Reproduce each record below in full, word for word, without images.

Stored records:
== Segment start ==

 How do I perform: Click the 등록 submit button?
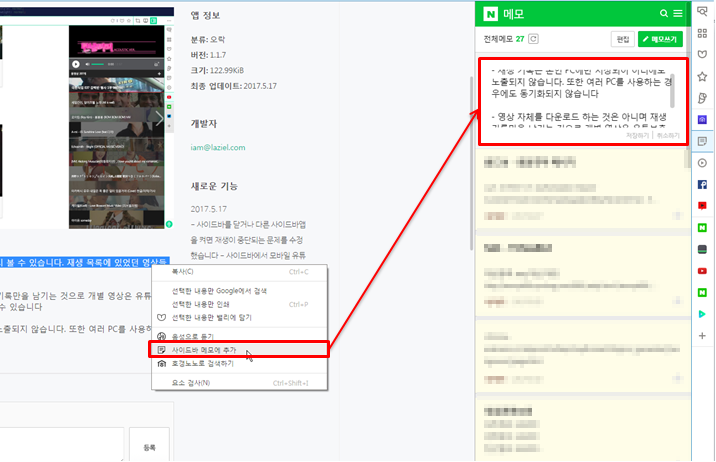150,447
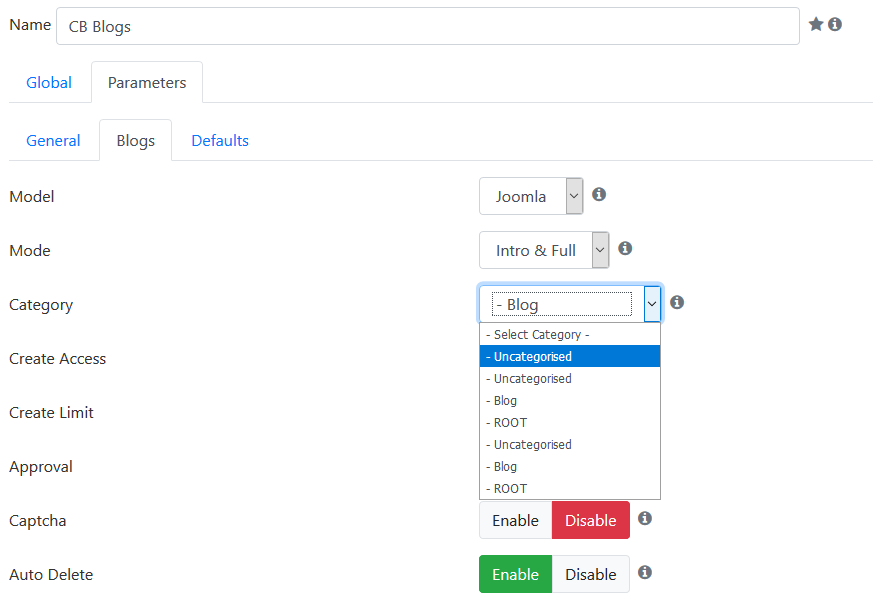Open the Mode dropdown showing Intro & Full
Screen dimensions: 873x607
tap(544, 250)
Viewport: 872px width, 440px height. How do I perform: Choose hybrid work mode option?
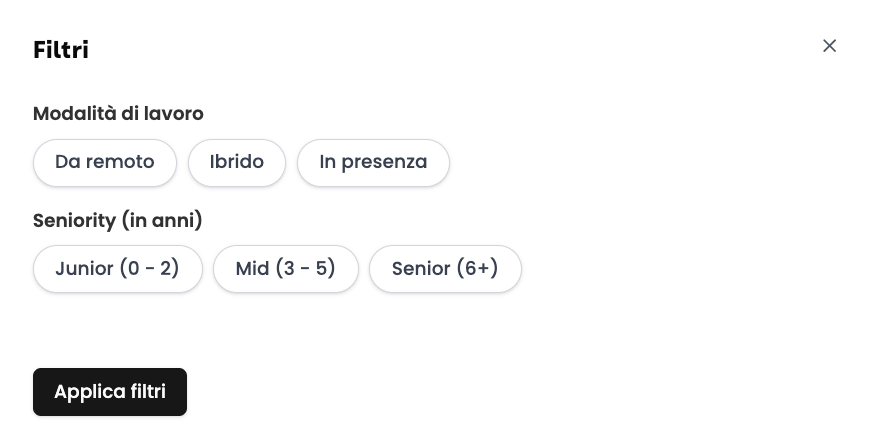click(237, 162)
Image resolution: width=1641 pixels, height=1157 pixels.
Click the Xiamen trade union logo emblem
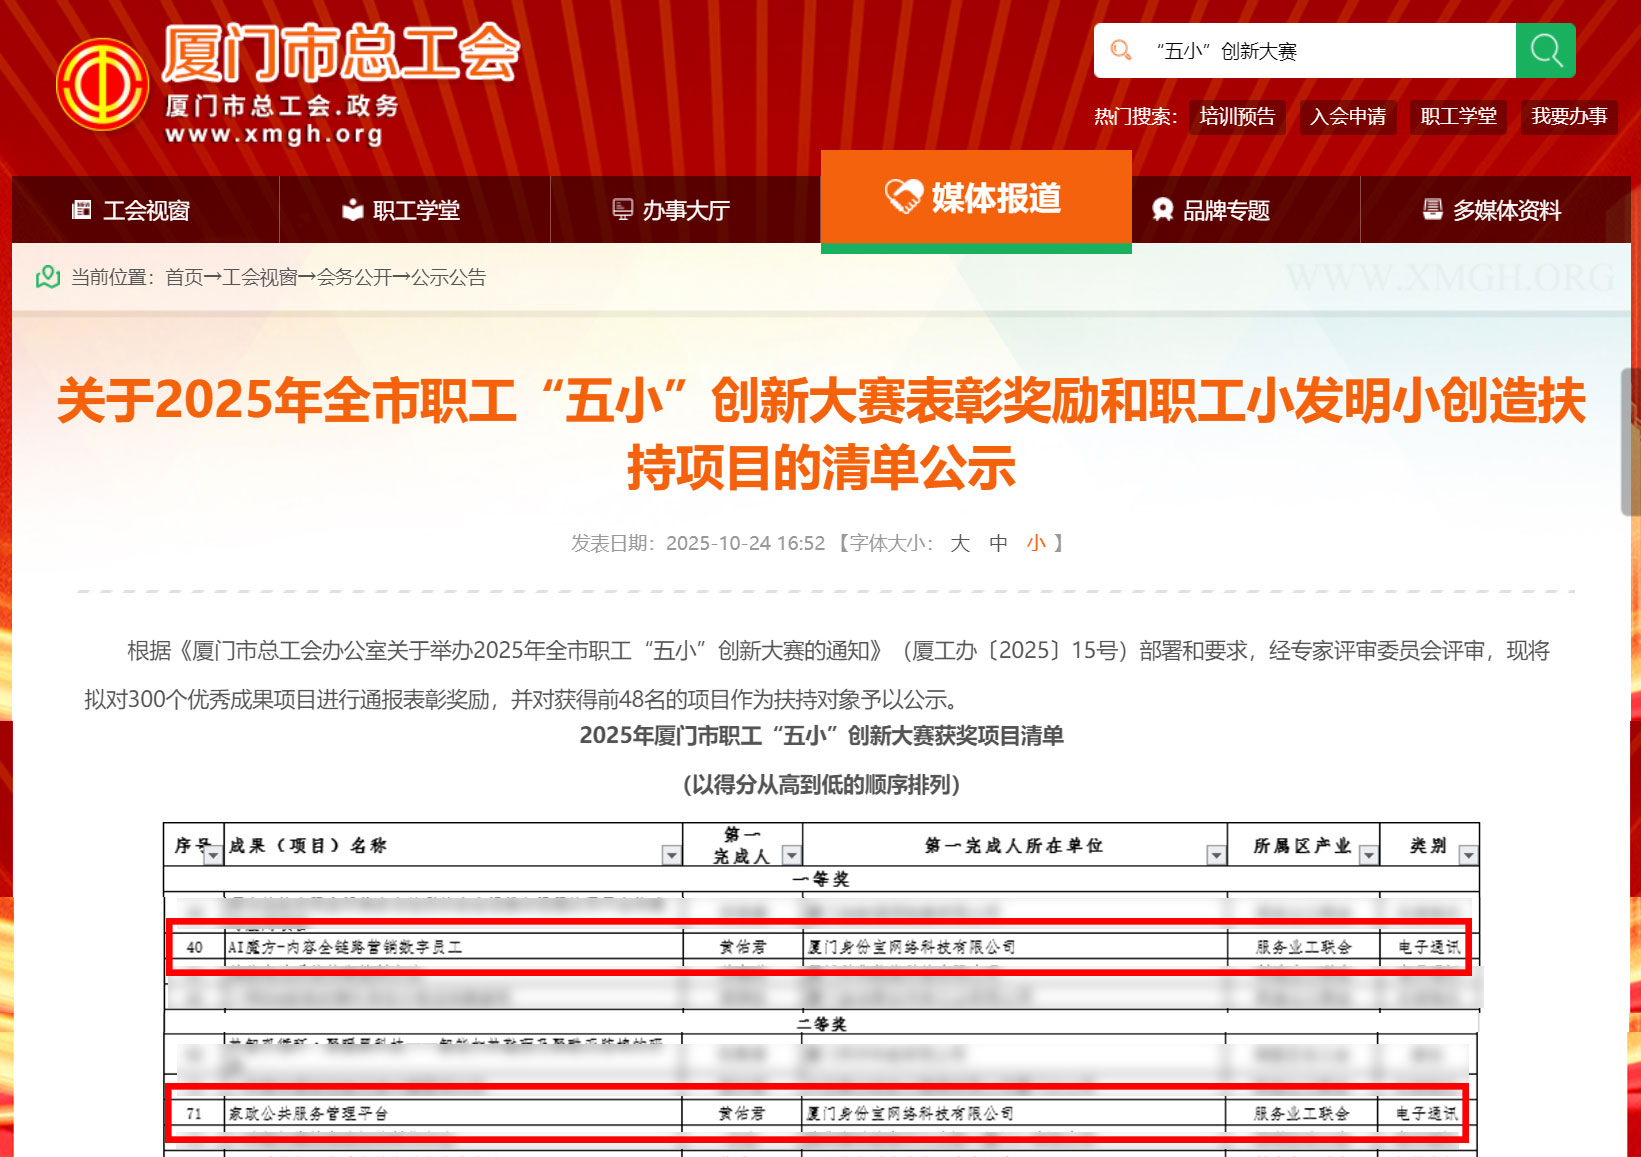coord(102,85)
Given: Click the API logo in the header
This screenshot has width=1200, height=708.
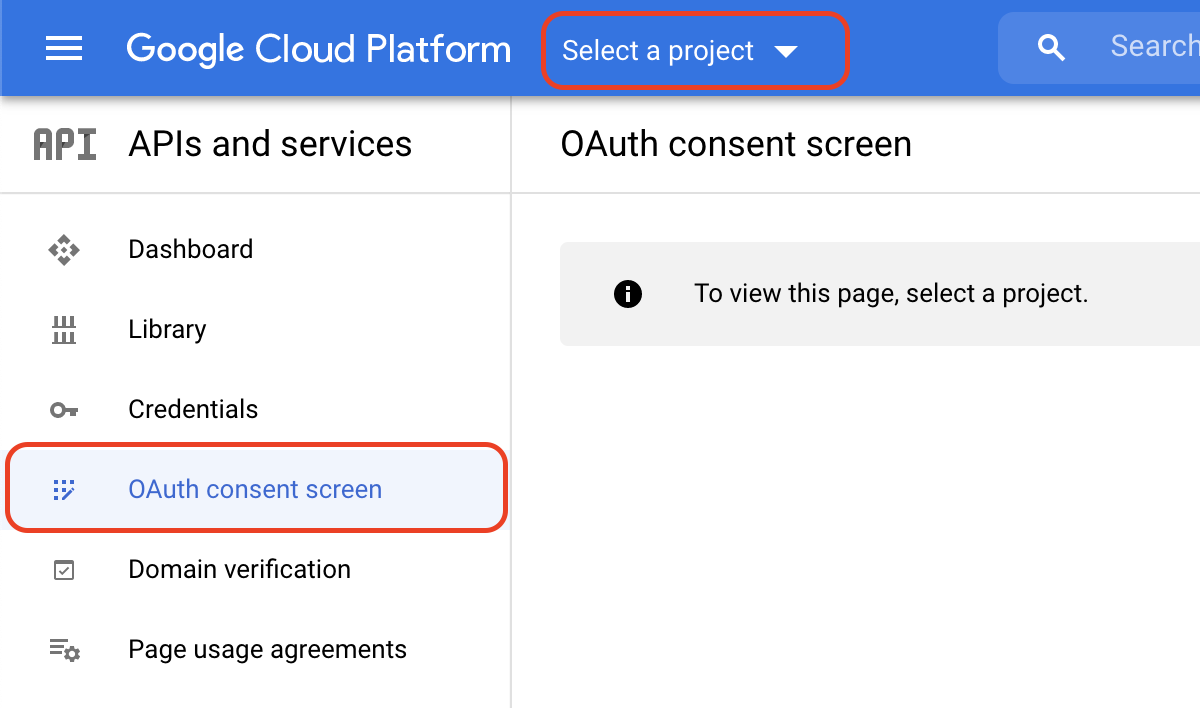Looking at the screenshot, I should pyautogui.click(x=64, y=143).
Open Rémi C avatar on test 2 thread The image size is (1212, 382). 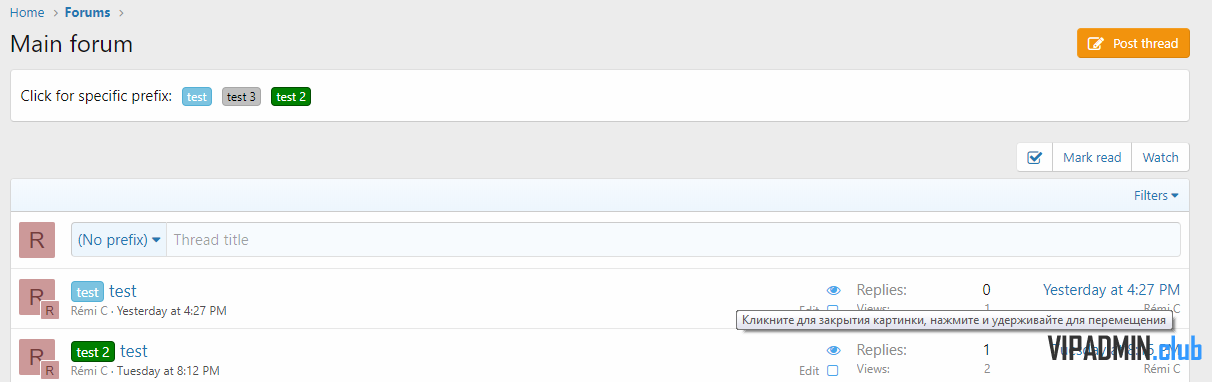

== Segment end ==

FINAL ANSWER:
 How do I perform: Click the 등록 submit button?
150,447
Open the Mode dropdown showing Intro & Full
Screen dimensions: 873x607
tap(544, 250)
Viewport: 872px width, 440px height. How do I perform: Choose hybrid work mode option?
click(237, 162)
Image resolution: width=1641 pixels, height=1157 pixels.
Click the Xiamen trade union logo emblem
coord(102,85)
Given: Click the API logo in the header
This screenshot has width=1200, height=708.
Looking at the screenshot, I should pyautogui.click(x=64, y=143).
Open Rémi C avatar on test 2 thread The image size is (1212, 382). 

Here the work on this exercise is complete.